# Written exercise:
Copy the following material line for line, without altering anything.

# Records for the task:
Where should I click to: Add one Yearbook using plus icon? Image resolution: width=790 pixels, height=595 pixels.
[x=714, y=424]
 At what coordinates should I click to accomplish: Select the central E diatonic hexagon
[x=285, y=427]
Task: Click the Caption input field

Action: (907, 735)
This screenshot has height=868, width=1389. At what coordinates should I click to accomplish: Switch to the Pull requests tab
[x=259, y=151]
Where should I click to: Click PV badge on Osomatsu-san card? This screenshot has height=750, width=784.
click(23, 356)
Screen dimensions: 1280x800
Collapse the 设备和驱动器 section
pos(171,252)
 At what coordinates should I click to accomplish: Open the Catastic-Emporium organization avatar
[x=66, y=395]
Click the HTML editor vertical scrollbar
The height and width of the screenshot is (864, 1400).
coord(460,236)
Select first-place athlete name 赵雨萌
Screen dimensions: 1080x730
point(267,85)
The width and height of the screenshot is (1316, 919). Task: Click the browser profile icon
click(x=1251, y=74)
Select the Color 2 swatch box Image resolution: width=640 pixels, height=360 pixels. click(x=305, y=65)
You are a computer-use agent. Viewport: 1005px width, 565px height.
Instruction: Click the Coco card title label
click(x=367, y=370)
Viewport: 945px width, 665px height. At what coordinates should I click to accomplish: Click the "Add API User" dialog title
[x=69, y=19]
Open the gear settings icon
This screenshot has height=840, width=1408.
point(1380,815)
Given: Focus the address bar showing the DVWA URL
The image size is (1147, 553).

# Full answer:
Where should I click to: Add one Yearbook using plus icon? Image resolution: width=790 pixels, height=595 pixels.
[x=714, y=424]
 At what coordinates should I click to accomplish: Select the central E diatonic hexagon
[x=285, y=427]
Task: Click the Caption input field

Action: (907, 735)
This screenshot has height=868, width=1389. At what coordinates should I click to accomplish: Switch to the Pull requests tab
[x=259, y=151]
Where should I click to: Click PV badge on Osomatsu-san card? This screenshot has height=750, width=784.
click(23, 356)
Screen dimensions: 1280x800
Collapse the 设备和驱动器 section
pos(171,252)
 At what coordinates should I click to accomplish: Open the Catastic-Emporium organization avatar
[x=66, y=395]
Click the HTML editor vertical scrollbar
The height and width of the screenshot is (864, 1400).
coord(460,236)
Select first-place athlete name 赵雨萌
Screen dimensions: 1080x730
point(267,85)
The width and height of the screenshot is (1316, 919). Task: Click the browser profile icon
click(x=1251, y=74)
Select the Color 2 swatch box Image resolution: width=640 pixels, height=360 pixels. click(x=305, y=65)
You are a computer-use agent. Viewport: 1005px width, 565px height.
Instruction: Click the Coco card title label
click(x=367, y=370)
Viewport: 945px width, 665px height. At what coordinates should I click to accomplish: Click the "Add API User" dialog title
[x=69, y=19]
Open the gear settings icon
This screenshot has height=840, width=1408.
point(1380,815)
Given: Focus the address bar showing the DVWA URL
The image size is (1147, 553).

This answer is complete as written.